Unless you know every sled was pushed in the same way, with the same amount of force applied, and the muscle ups were done at the same speed, and everyone fatigued at the same rate, then comparing total time is too full of variables. Only considering the first sprint would be better, but still pretty inaccurate because people like Mat drove their sled into the ground right away.
 
@eternityintheirhearts Now I see the issue: You don't understand the OP, and appear to have a poor grasp of statistics generally. Here's a hint:

If you can't determine how much of an effect something had then you can't determine there was an effect at all.

This is absolutely and totally wrong. You should apply for a job at HQ.
 
@lisarose001 I bed to differ.

How does this conversation play out in your mind.

You: The lanes are biased.

Me: How do you know?

You: ...

If you can't determine the effect what on earth are you going to say? They are because I think they are? You can just tell?

You yourself said the effect of the lanes " Cannot be determined ". So how are you going to claim something is true if you can't prove there was an effect. The statistics would prove it if they weren't compromised by being on the total time.
 
@eternityintheirhearts I'm sorry, this tells me you absolutely do not understand how statistical analysis works. You do not need to control for every variable, known or unknown, in order to test a hypothesis. The only things you need to control for are non-random effects. Random effects on the other hand will present as noise in the analysis and mute rather than amplify the findings. If we still find something despite NOT CONTROLLING for random variance factors then there is most definitely something happening.
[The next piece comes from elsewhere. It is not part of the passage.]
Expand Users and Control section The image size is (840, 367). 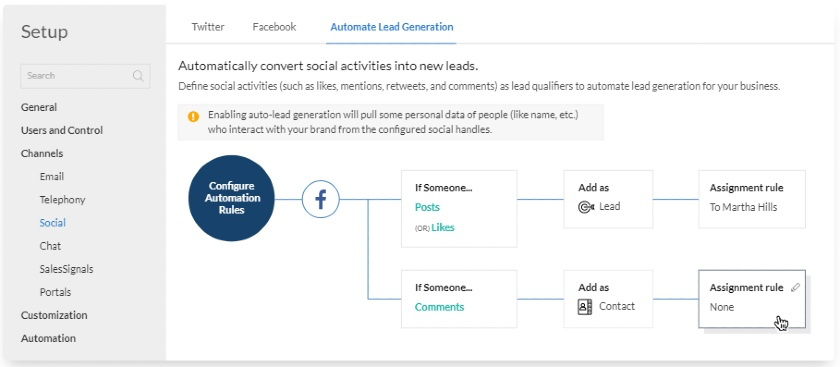point(62,130)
The only non-random effects here are lane assignment and all of it's correlates (tested ranking to this point in the competition which may also correlate with ability level, games experience, etc). This effect is defacto cancelled out by the analysis itself because the hypothesis that specific lanes are faster and the effect does not go from middle lane --> outside in the same order as ranking, thus there is no need to statistically enter it as a control variable. This is further amplified given there are repeated measures of the same lanes despite the overall ranking in that lane improving from one heat to the next.

The things you are talking about (small differences in gymnastic ability, pushing power, sled experience, anaerobic proficiency) are more than likely randomly distributed across lanes. Even if they weren't it would be very hard to explain how they were distributed in a fashion that was different than overall ranking at the time of seeding given that they are all fitness variables that would contribute to.... ranking.
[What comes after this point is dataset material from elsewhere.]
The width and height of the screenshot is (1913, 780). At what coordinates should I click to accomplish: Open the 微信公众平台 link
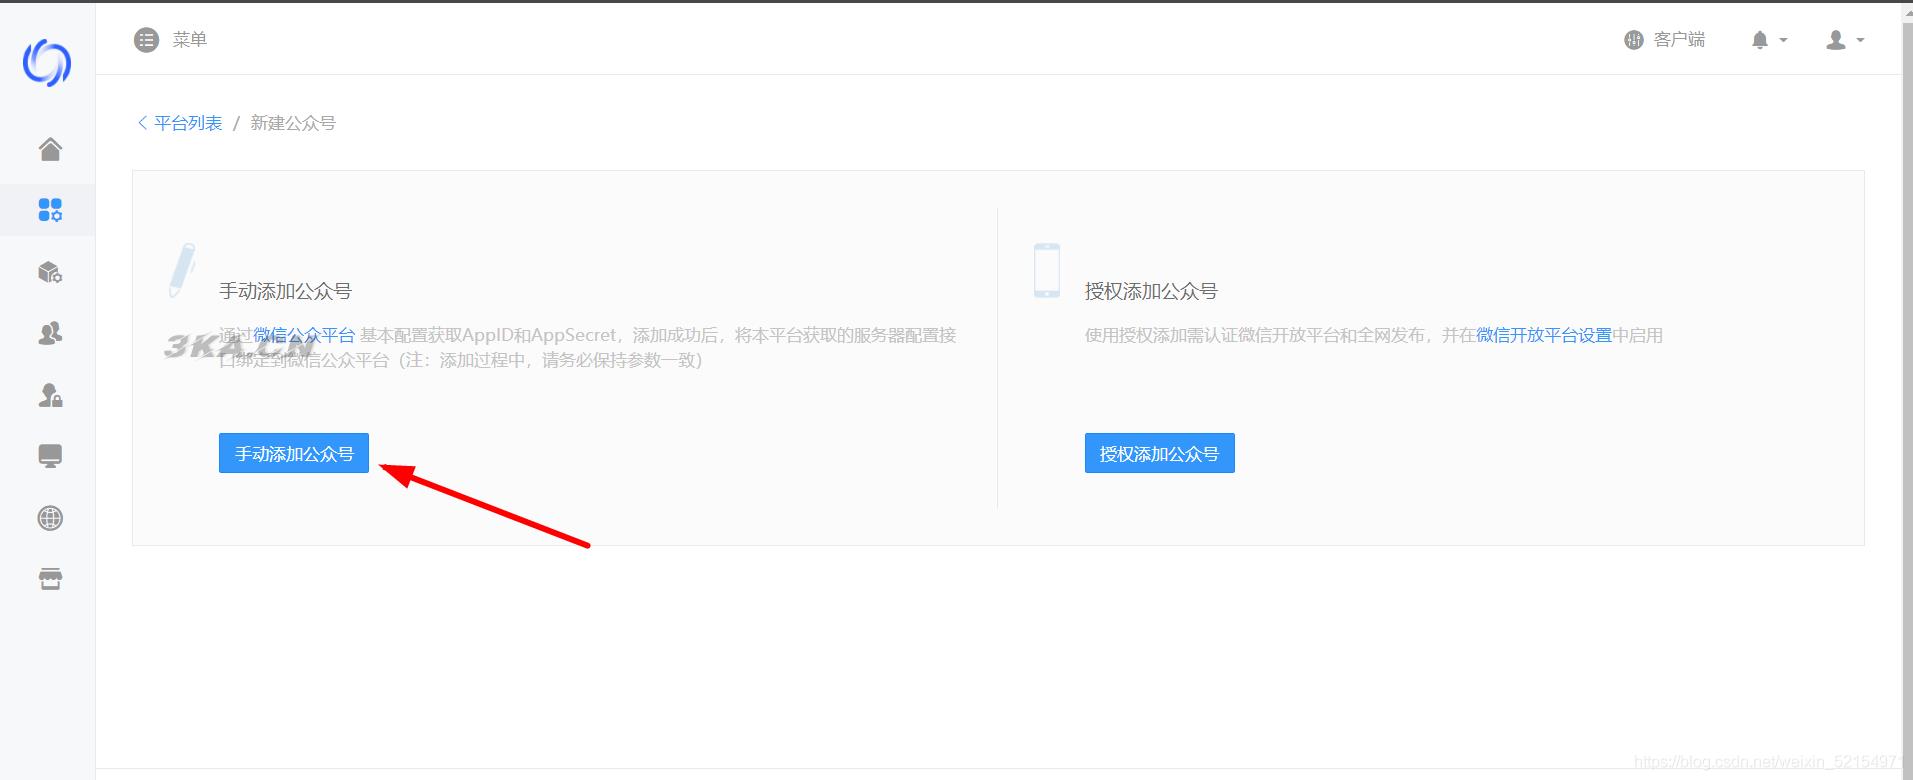[304, 335]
Short: I can't dream up a scenario in which gymnastic ability and/or sled pushing power/proficiency was non-randomly assigned to the specific lanes that outperformed the others while also being different than overall ranking in the competition up to this point. Can you? If you can't then the analysis holds with the given probability of error.
 
@odonnell619 Muscle ups are not sled pushes so can't be included in analysis about sled pushes! How is that so complicated!

I understand statistics well enough. You do have to control every variable. Or as many as possible. Otherwise what are you testing? It's the scientific method. There are too many random variables in this analysis to have meaningful conclusions drawn. Differences in sled technique and muscle up proficiency are not small differences so absolutely must be controlled or eliminated to test the claim the lanes are different. If you can't control them you can still draw conclusions but the uncertainty is so high that you can't accept the results as accurate.
 
@eternityintheirhearts Statistics don't prove anything. It's not how statistics works as a disciploine. We already know you don't understand statistics. Stop telling us.

The IG account @wodscience has more info; I don't wanna copy paste, but they identified specific lanes which produce results unlikely to be explained by chance.